The complete API key is only shown at creation time. Once you close this popup, the full key cannot be retrieved. If you lose the key, you must delete it and create a new one.

After securing the key, close the popup. The new API key appears in the API Keys table.

Managing Existing API Keys#

Edit an API Key#

  1. In the API Keys table, locate the key you want to modify
  2. Click the Edit (pencil) icon next to the key name
  3. Update the settings (name, description, expiration, IP lists)
  4. Click Submit to save changes

Key String Cannot Be Changed

Editing an API key only updates its metadata and access controls. The actual key string cannot be modified. To change the key string, you must create a new API key and delete the old one.

Delete an API Key#

  1. In the API Keys table, locate the key you want to remove
  2. Click the Delete (trash) icon next to the key name
  3. Confirm the deletion

Immediate Revocation

Deleting an API key immediately revokes all access.

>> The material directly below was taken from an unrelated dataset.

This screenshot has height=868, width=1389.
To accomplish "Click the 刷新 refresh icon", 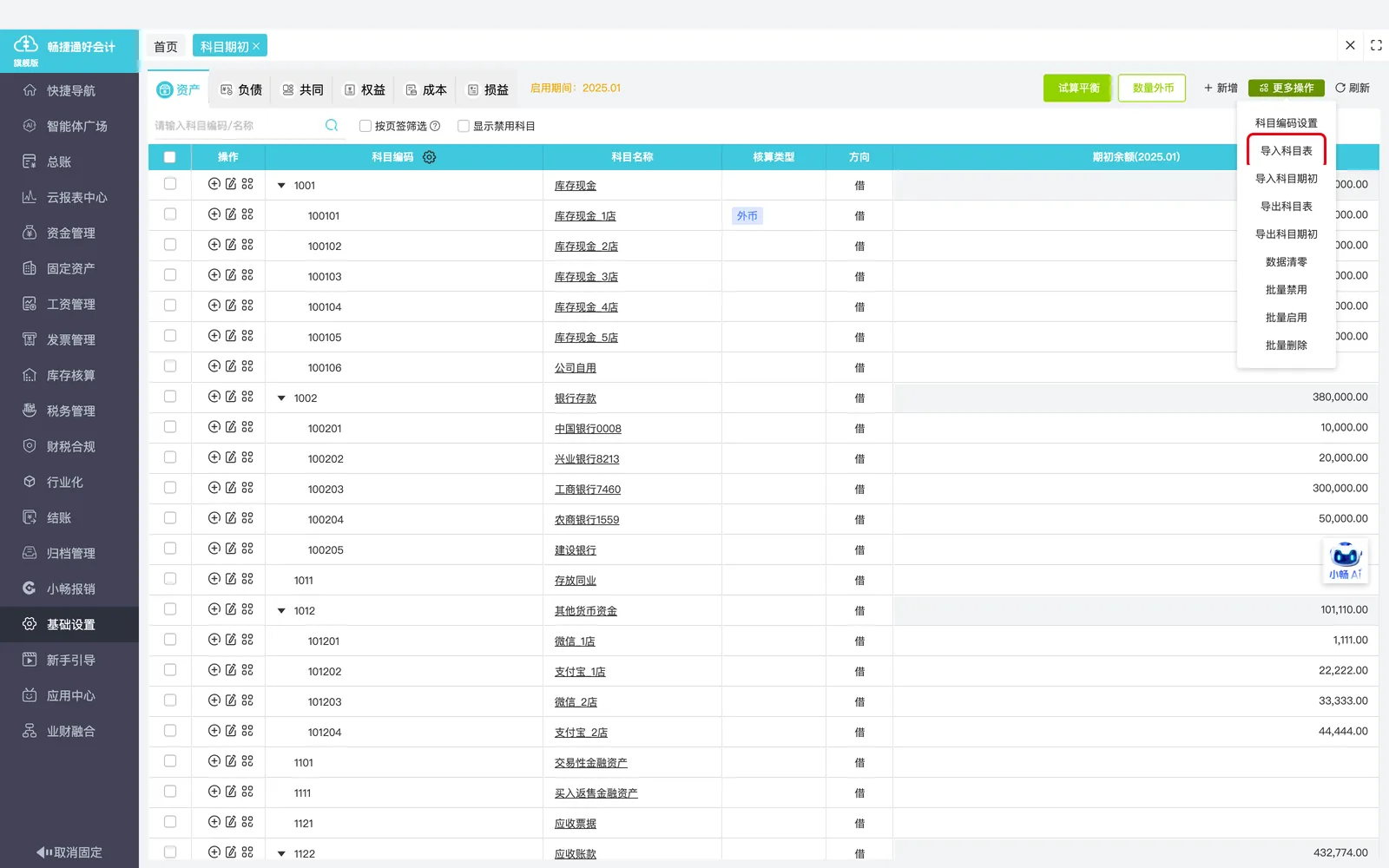I will (x=1340, y=88).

Any applications or scripts using the deleted key will fail authentication.

Using API Keys#

Authentication Format#

API keys are used in the HTTP Authorization header as Bearer tokens:

Authorization: Bearer <your-api-key-string>

Example API Request#

curl -X GET "https://your-vergeos-instance/api/v4/system" \
  -H "Authorization: Bearer your-api-key-string-here" \
  -H "Content-Type: application/json"

Environment Variable Storage#

For security, load API keys from environment variables rather than hardcoding them:

# Set environment variable
export VERGEOS_API_KEY="your-api-key-string"

# Use in API request
curl -X GET "https://your-vergeos-instance/api/v4/system" \
  -H "Authorization: Bearer ${VERGEOS_API_KEY}"

Security Considerations#

Treat API Keys Like Passwords API keys provide full authentication as the associated user. Protect them with the same care as passwords.

Use IP Restrictions Configure IP Allow Lists whenever possible to limit where the key can be used. This significantly reduces risk if a key is compromised.

Set Expiration Dates Avoid perpetual keys when possible. Regular expiration forces key rotation and limits exposure windows.

Monitor Key Usage Review the "Last Logged In" and "Last Logged In IP" fields regularly to identify unexpected access patterns.

Delete Unused Keys Remove API keys that are no longer needed to minimize your attack surface.

Troubleshooting#

API Key Authentication Fails

Verify the key is included correctly in the Authorization header as a Bearer token. Check for extra spaces or truncation.

Access Denied from Valid Key

Check the IP Allow/Deny lists. Your source IP may not be permitted, or may be on the Deny list.

Key Expired

Check the "Expires" column in the API Keys table. Create a new key if the old one has expired.

Cannot Retrieve Lost Key

API keys cannot be recovered after the initial creation popup is closed. Delete the lost key and create a new one.